◆ **PROBLEM TO SOLVE**:
Pull out every line of the data that contains the word "icon" and copy each one as it appears.

◆ **SUPPLIED INFORMATION**:
'''

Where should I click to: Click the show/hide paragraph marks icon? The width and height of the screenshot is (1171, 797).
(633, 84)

'''
'''

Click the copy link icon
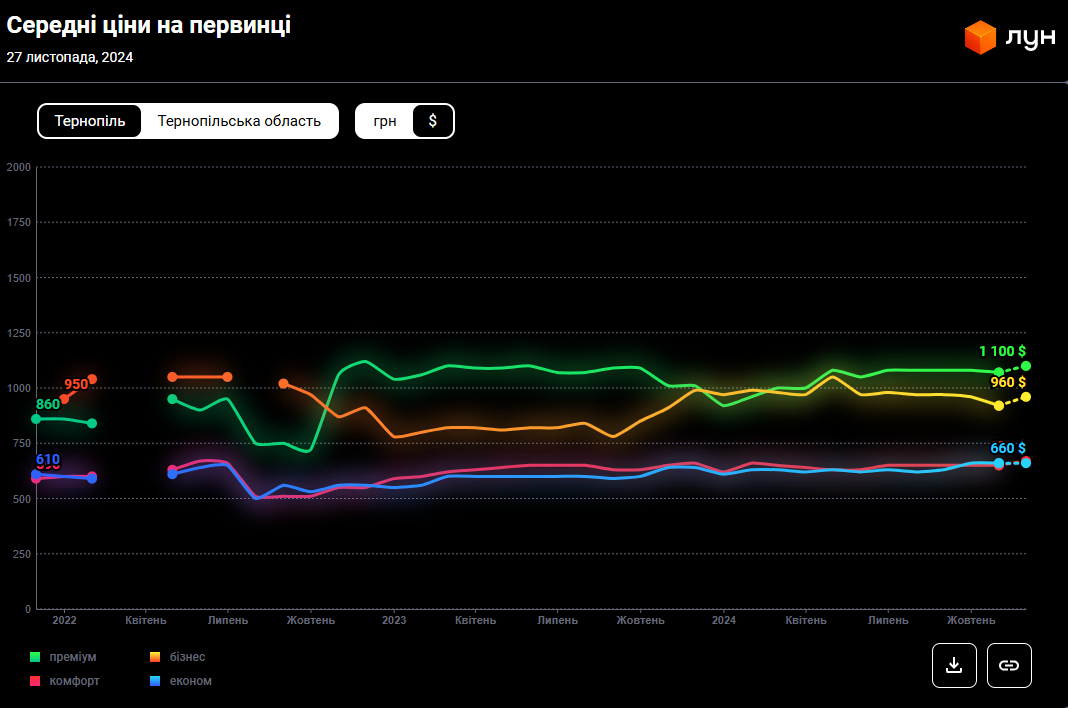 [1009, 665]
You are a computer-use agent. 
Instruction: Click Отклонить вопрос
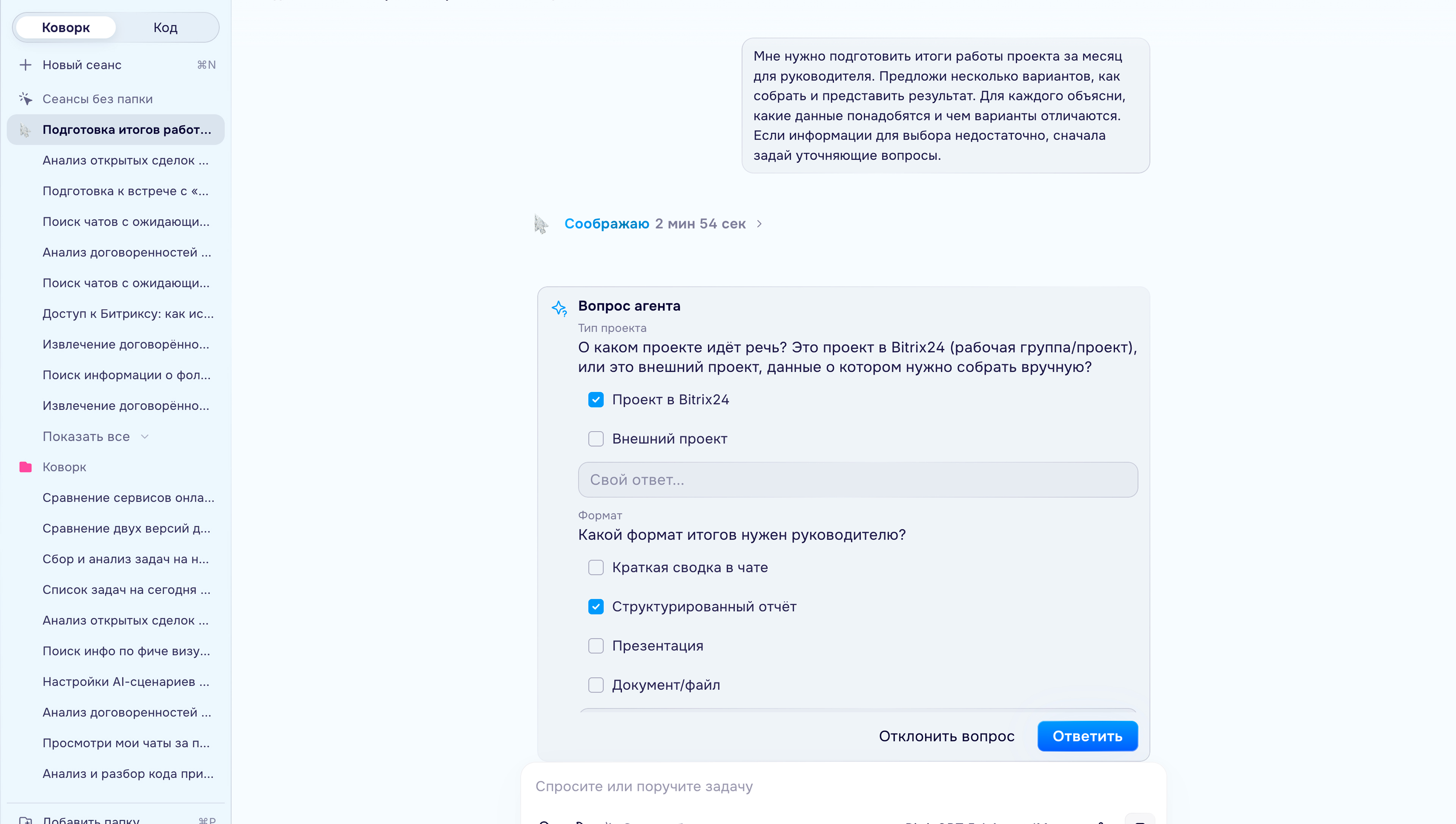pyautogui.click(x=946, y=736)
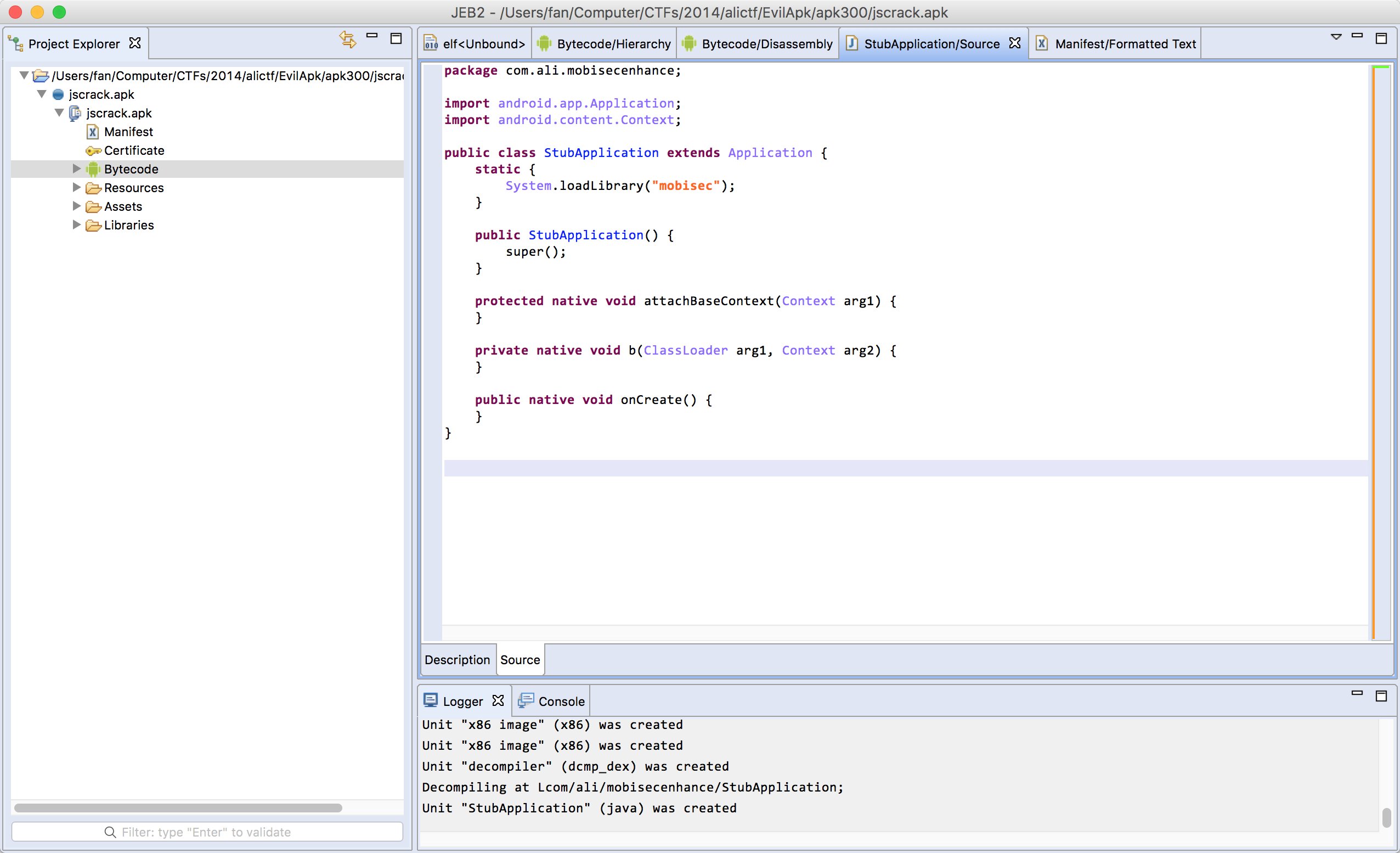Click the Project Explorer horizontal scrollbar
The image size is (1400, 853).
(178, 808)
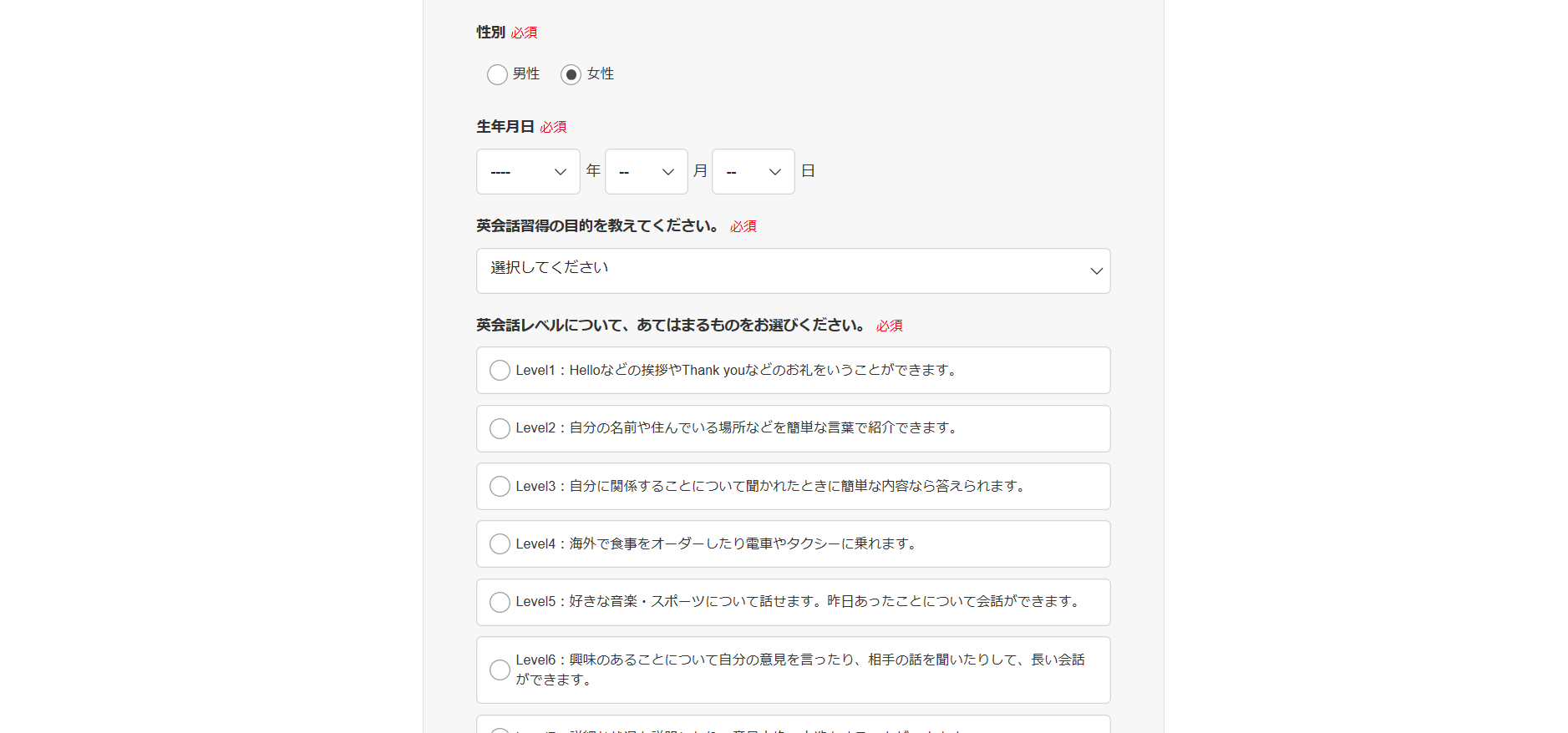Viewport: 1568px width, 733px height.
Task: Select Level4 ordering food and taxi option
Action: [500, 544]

'''

◆ **ANSWER BELOW**:
Where should I click to: Click the show/hide paragraph marks icon? The width and height of the screenshot is (1171, 797).
Click the copy link icon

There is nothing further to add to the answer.